## [Extracted records]
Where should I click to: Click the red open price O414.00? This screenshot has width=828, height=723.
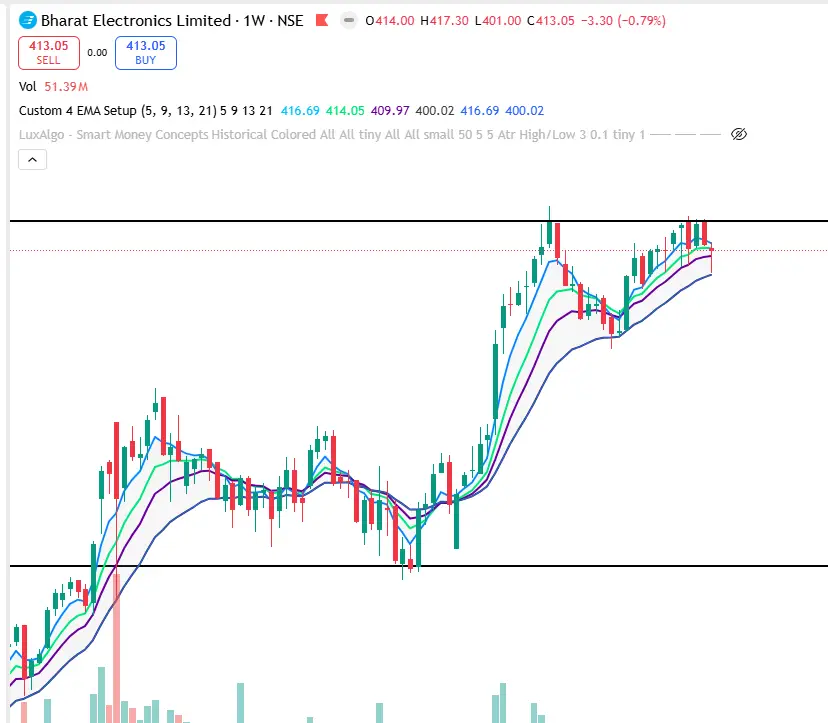389,19

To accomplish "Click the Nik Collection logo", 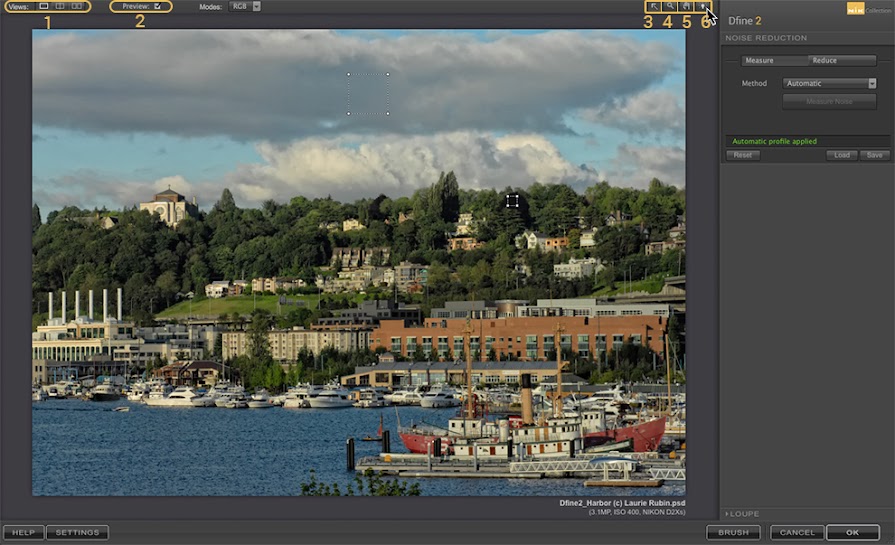I will [857, 8].
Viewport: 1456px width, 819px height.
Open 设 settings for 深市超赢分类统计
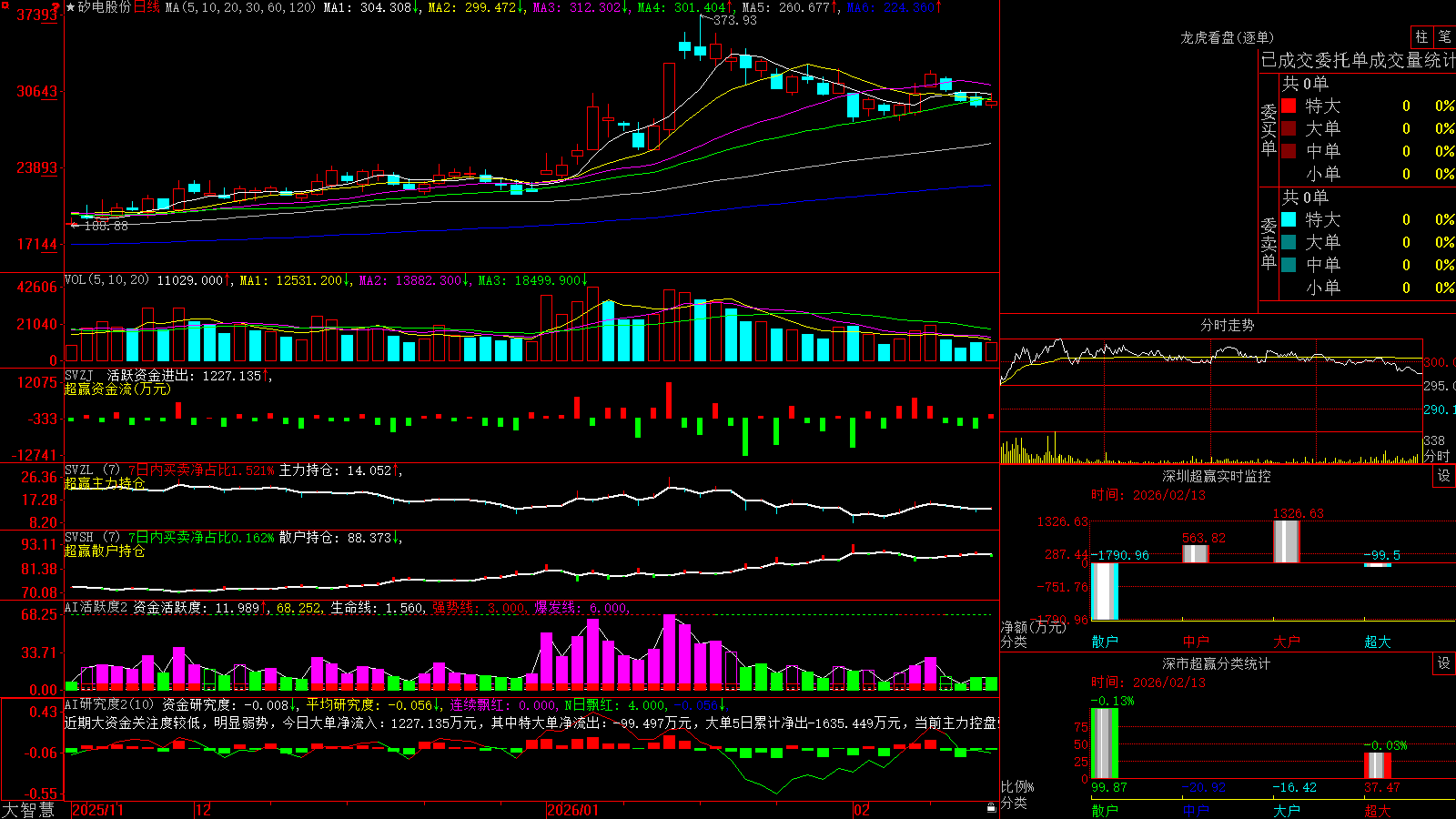point(1444,663)
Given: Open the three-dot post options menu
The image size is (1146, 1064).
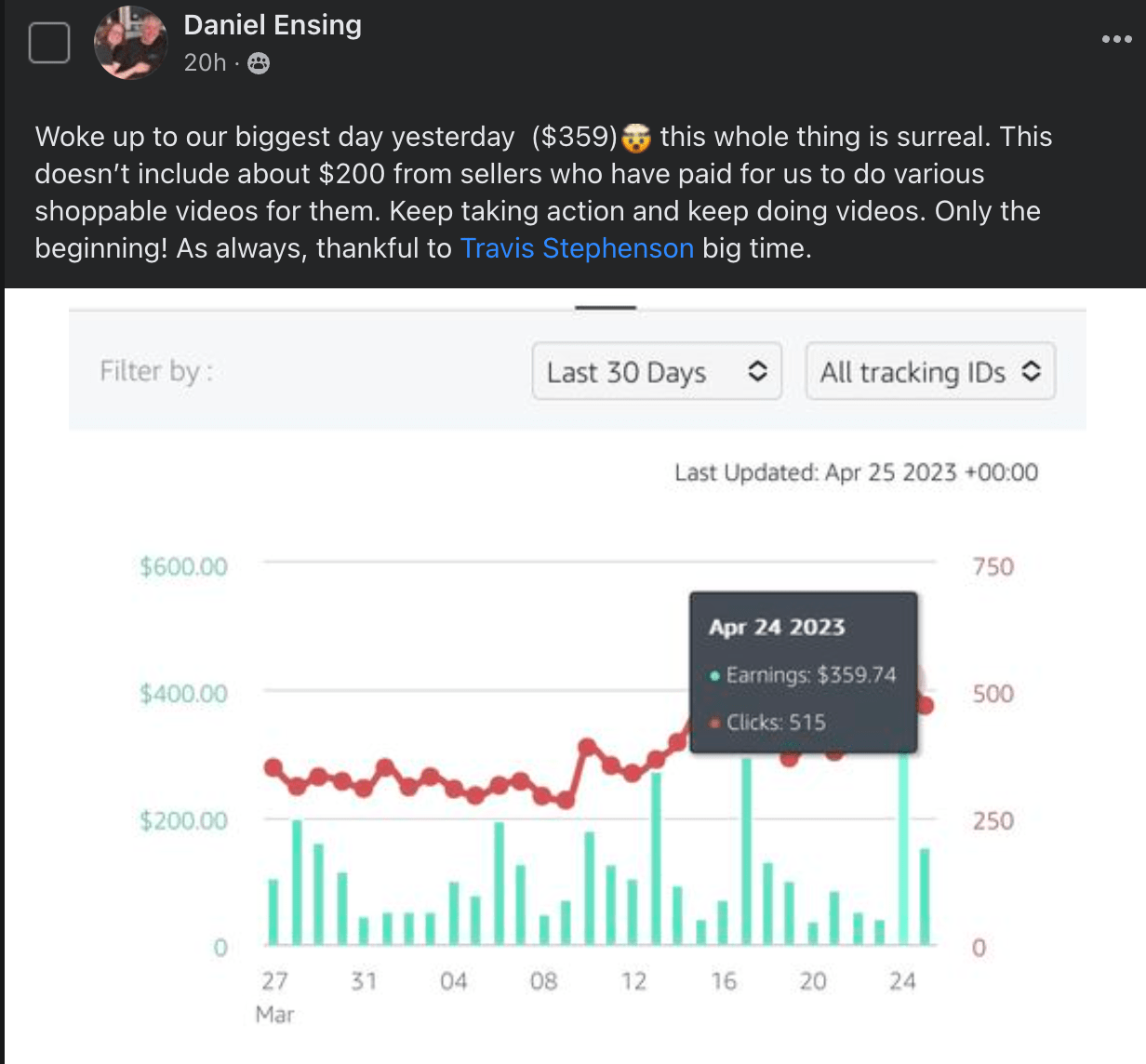Looking at the screenshot, I should pyautogui.click(x=1116, y=39).
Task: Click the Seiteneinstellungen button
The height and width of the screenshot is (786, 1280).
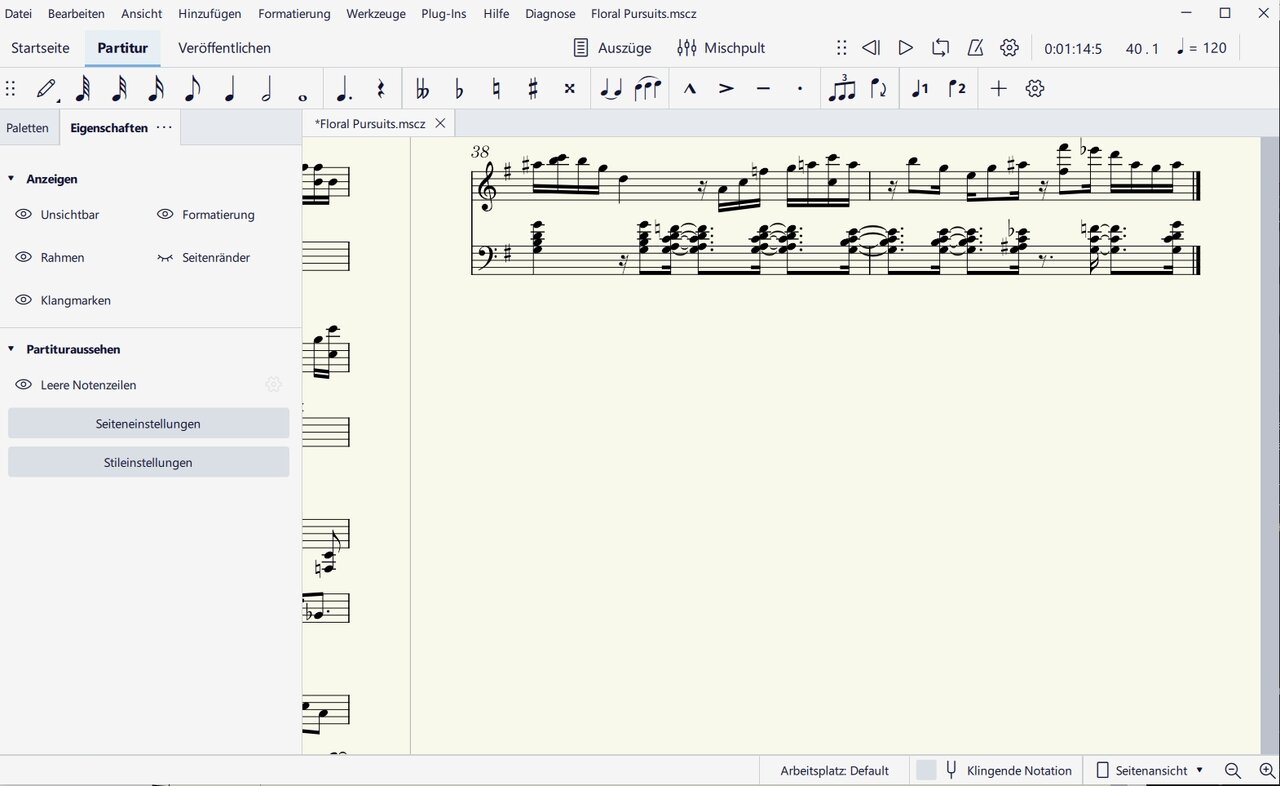Action: [148, 424]
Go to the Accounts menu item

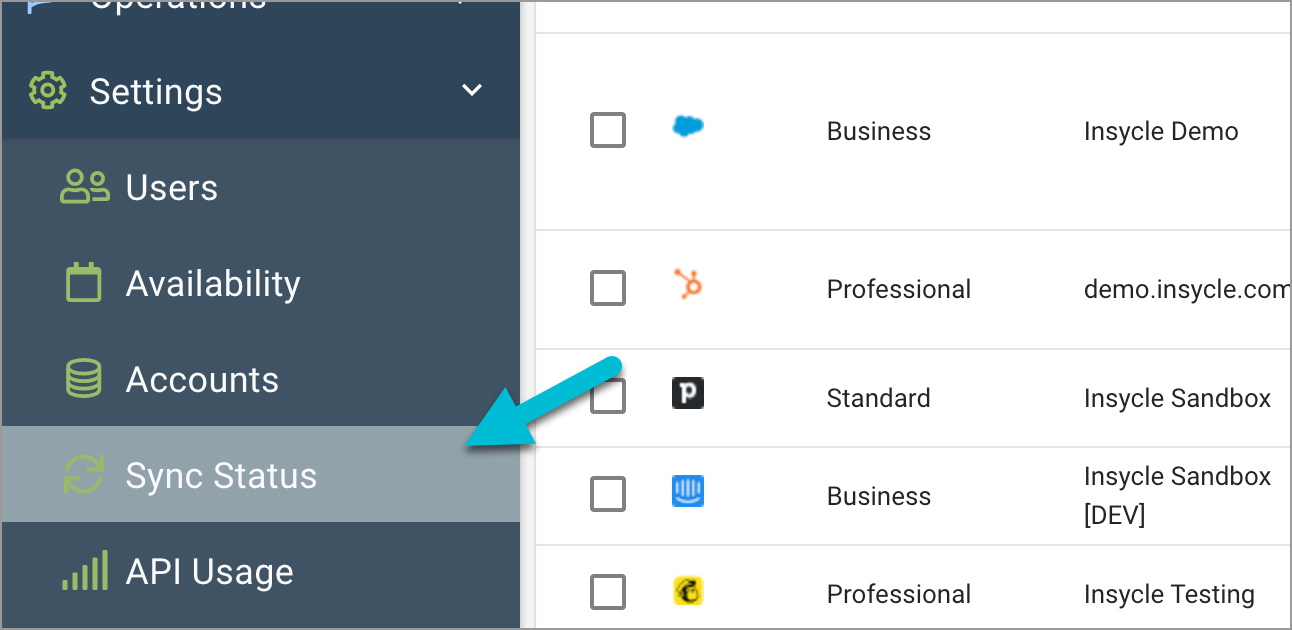261,379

## [What you are asked to do]
Pull out every line of the listing that contains the word "menu".

## [Result of this exercise]
Given: Open the three-dot post options menu
Go to the Accounts menu item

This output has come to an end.